The current results are consistent with the view that idiopathic seizure activity can contribute to cerebral dysfunction that can be measured with standard neurocognitive tests, and that such information can often be helpful for confirming the localization of seizure onset. While such an approach has been of use with temporal lobe epilepsy (e.g., material specific memory deficits are associated with the laterality of onset of TLE)(26, 27), frontal systems impairment has been less reliably measured. These data suggest that using a combination of standard and cued semantic fluency tasks may therefore improve localization of cognitive dysfunction associated with seizure onset in partial epilepsy. In contrast, given that lesions in a large number of brain regions can lead to impaired semantic fluency performance, the total number of exemplars generated on a standard semantic fluency task appears to be of questionable diagnostic utility when examined in isolation.

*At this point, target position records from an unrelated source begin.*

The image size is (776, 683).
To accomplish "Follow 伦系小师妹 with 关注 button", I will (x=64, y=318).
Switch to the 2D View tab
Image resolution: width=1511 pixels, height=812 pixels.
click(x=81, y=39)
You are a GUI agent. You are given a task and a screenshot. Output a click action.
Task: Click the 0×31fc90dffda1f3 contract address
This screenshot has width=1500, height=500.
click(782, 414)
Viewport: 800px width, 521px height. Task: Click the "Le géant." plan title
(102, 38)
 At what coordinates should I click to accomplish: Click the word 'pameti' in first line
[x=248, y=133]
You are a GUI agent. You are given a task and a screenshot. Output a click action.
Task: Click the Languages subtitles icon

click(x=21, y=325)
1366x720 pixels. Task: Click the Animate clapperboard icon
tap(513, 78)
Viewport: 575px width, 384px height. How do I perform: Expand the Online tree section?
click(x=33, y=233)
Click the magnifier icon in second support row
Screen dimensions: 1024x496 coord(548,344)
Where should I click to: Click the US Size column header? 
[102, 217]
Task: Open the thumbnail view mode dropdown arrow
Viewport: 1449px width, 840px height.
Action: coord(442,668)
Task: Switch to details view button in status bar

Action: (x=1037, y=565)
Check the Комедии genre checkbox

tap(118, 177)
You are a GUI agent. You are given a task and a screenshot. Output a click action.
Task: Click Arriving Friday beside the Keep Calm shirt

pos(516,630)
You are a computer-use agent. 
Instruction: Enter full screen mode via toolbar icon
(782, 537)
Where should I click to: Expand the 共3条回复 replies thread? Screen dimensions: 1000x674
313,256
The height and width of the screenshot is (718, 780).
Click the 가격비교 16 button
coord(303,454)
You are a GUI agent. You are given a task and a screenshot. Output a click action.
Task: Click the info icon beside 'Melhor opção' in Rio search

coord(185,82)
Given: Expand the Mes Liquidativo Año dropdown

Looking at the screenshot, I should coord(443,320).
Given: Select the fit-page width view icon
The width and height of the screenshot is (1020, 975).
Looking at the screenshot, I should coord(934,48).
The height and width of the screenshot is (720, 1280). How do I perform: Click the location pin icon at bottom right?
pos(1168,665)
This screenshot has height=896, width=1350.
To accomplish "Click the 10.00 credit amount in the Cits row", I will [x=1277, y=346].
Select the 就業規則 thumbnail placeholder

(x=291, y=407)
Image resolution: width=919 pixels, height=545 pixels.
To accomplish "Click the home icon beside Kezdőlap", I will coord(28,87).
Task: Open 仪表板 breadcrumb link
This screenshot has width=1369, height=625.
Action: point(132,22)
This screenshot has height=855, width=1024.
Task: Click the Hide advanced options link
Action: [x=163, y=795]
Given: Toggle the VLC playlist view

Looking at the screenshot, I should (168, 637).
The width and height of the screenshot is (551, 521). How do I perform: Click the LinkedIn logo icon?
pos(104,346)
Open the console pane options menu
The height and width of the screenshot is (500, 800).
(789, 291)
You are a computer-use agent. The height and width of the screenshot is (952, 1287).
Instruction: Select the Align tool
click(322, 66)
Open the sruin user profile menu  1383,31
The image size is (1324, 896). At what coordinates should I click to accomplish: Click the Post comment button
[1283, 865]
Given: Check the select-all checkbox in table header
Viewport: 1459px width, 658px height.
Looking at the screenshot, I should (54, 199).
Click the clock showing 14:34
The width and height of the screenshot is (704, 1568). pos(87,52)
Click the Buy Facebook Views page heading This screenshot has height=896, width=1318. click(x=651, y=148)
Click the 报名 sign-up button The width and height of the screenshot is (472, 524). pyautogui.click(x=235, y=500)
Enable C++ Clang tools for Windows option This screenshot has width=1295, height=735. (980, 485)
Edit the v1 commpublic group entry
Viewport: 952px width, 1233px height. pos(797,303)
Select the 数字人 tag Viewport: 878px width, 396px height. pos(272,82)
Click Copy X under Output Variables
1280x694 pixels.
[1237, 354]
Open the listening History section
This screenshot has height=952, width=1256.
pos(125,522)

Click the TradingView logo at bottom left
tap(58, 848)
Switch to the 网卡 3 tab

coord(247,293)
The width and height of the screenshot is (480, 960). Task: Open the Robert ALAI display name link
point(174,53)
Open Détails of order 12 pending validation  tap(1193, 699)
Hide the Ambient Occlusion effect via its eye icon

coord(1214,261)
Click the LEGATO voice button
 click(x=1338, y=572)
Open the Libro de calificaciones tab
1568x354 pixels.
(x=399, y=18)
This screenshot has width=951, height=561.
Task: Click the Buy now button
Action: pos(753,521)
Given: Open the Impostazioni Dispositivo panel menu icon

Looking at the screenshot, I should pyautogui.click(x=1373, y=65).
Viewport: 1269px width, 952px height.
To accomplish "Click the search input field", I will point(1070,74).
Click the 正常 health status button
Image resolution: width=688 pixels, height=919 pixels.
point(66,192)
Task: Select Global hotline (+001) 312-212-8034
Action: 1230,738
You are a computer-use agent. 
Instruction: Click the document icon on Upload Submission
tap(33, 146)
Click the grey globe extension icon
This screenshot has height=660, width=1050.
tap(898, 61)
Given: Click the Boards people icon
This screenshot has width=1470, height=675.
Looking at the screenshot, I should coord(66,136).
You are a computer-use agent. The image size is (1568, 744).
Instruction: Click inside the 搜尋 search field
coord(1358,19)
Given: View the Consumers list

The use of standard and cued semantic fluency tasks for clinical purposes remains premature at this point. Further research is required with healthy subjects to insure that these semantic categories are equivalent in difficulty and to establish normative data for clinical comparison. On a positive note, the original article using this cued and uncued semantic fluency paradigm demonstrated similar results for both categories of objects in a small, healthy control sample (1). Ideally, for clinical purposes, it would probably be best to develop uncued and cued paradigms that are based on the same category of object (e.g., uncued and cued versions of the animal fluency task administered to each patient). It would also be helpful to develop such paradigms for multiple categories of objects, as the semantic memory literature suggests that different categories themselves may be mediated by different neural regions (28, 29). These issues were avoided in the current study by using a counterbalanced administration. However, while this is an effective way to control for differential category difficulty in group studies, this method would be difficult to apply at the level of an individual patient. Nevertheless, the current study suggests that the development of appropriate cued and uncued semantic fluency paradigms would prove helpful for the localization of seizure onset, and would offer another potential means of assessing frontal systems functioning in general.
Acknowledgments
Preparation of this manuscript was supported in part by the National Institute of Neurological Disorders and Stroke (NINDS) of the National Institute of Health (NIH) (Grant Number: K23 NSO49100-01). This study was approved by the Institutional Review Board (application #05-5738-G 01) of the University of Washington School of Medicine.
Footnotes
We are using laterality (left/right hemisphere) and language dominance (dominant/non-dominant) interchangeably here, as all patients included in this study exhibited left hemisphere language dominance on the basis of Wada evaluations.
Parts of this paper were originally presented at the 31st Annual Meeting of the International Neuropsychological Society, 2003, Honolulu, Hawaii.